What you have to do: Update the lines from the line with "The width and" up to and including the line with "480x366 pixels. (71, 170)" by replacing "screenshot" with "screen capture", leaving everything else as it is. Return only those lines.

Dataset entries:
○ ○ ○ ○
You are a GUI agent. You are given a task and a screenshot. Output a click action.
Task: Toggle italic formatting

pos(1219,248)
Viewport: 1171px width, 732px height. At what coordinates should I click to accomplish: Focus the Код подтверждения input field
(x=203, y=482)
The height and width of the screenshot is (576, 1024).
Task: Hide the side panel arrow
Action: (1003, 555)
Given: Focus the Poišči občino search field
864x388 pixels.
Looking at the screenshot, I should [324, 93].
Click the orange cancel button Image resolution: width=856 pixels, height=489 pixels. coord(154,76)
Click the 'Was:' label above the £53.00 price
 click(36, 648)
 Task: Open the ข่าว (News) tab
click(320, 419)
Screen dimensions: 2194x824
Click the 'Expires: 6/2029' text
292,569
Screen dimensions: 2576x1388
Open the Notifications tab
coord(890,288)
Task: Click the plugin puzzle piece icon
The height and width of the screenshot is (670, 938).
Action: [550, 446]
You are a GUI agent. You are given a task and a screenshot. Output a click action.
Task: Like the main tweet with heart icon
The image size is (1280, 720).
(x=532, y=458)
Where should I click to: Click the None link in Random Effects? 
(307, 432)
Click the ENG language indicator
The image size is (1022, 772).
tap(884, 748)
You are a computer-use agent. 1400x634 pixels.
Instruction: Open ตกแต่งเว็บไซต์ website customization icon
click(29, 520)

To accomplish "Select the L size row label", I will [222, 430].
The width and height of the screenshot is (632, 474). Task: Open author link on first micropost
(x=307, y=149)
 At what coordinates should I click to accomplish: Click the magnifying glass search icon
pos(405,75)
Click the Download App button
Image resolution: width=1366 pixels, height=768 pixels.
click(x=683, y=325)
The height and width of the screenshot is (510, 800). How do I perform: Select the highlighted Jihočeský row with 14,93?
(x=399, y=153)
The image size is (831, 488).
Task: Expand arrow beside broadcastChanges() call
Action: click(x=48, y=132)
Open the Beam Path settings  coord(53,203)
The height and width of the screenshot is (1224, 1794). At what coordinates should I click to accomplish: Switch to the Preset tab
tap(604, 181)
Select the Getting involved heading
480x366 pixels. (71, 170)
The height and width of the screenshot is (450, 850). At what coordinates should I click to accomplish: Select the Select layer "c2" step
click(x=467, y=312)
○ ○ ○ ○
Full output:
The width and height of the screen capture is (632, 474). Task: Open author link on first micropost
(x=307, y=149)
 At what coordinates should I click to accomplish: Click the magnifying glass search icon
pos(405,75)
Click the Download App button
Image resolution: width=1366 pixels, height=768 pixels.
click(x=683, y=325)
The height and width of the screen capture is (510, 800). How do I perform: Select the highlighted Jihočeský row with 14,93?
(x=399, y=153)
The image size is (831, 488).
Task: Expand arrow beside broadcastChanges() call
Action: click(x=48, y=132)
Open the Beam Path settings  coord(53,203)
The height and width of the screen capture is (1224, 1794). At what coordinates should I click to accomplish: Switch to the Preset tab
tap(604, 181)
Select the Getting involved heading
480x366 pixels. (71, 170)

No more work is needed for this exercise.